**Exercise description**
Lines before the one containing "1324x680 pixels." are left out; output the rest of the data exactly, through the final line.
╭─ Exercise materials
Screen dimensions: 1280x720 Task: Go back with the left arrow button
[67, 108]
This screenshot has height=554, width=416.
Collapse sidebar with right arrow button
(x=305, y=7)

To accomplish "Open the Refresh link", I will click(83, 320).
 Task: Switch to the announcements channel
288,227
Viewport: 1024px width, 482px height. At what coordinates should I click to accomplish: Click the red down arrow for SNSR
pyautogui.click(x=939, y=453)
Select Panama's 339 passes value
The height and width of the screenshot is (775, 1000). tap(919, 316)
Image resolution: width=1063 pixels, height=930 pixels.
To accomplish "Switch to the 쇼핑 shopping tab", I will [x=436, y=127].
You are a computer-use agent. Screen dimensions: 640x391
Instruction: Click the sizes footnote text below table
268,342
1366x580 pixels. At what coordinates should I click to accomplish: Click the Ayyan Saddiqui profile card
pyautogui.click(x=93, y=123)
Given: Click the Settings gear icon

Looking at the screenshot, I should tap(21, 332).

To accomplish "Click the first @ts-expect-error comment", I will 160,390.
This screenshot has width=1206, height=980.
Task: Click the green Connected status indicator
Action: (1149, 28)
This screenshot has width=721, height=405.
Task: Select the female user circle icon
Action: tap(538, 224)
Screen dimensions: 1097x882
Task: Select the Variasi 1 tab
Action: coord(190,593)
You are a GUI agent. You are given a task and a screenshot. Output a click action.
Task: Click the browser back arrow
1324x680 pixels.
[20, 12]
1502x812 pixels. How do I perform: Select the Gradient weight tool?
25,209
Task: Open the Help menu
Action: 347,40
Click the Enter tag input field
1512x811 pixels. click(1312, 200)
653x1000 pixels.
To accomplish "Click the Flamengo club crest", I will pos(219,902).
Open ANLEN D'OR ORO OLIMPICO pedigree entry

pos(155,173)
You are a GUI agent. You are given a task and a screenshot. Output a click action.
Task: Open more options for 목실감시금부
╰─
**Problem solution**
1324x680 pixels.
[20, 12]
1502x812 pixels. How do I perform: Select the Gradient weight tool?
25,209
Task: Open the Help menu
Action: 347,40
Click the Enter tag input field
1512x811 pixels. click(1312, 200)
653x1000 pixels.
To accomplish "Click the Flamengo club crest", I will pos(219,902).
Open ANLEN D'OR ORO OLIMPICO pedigree entry

pos(155,173)
You are a GUI agent. You are given a task and a screenshot. Output a click action.
Task: Open more options for 목실감시금부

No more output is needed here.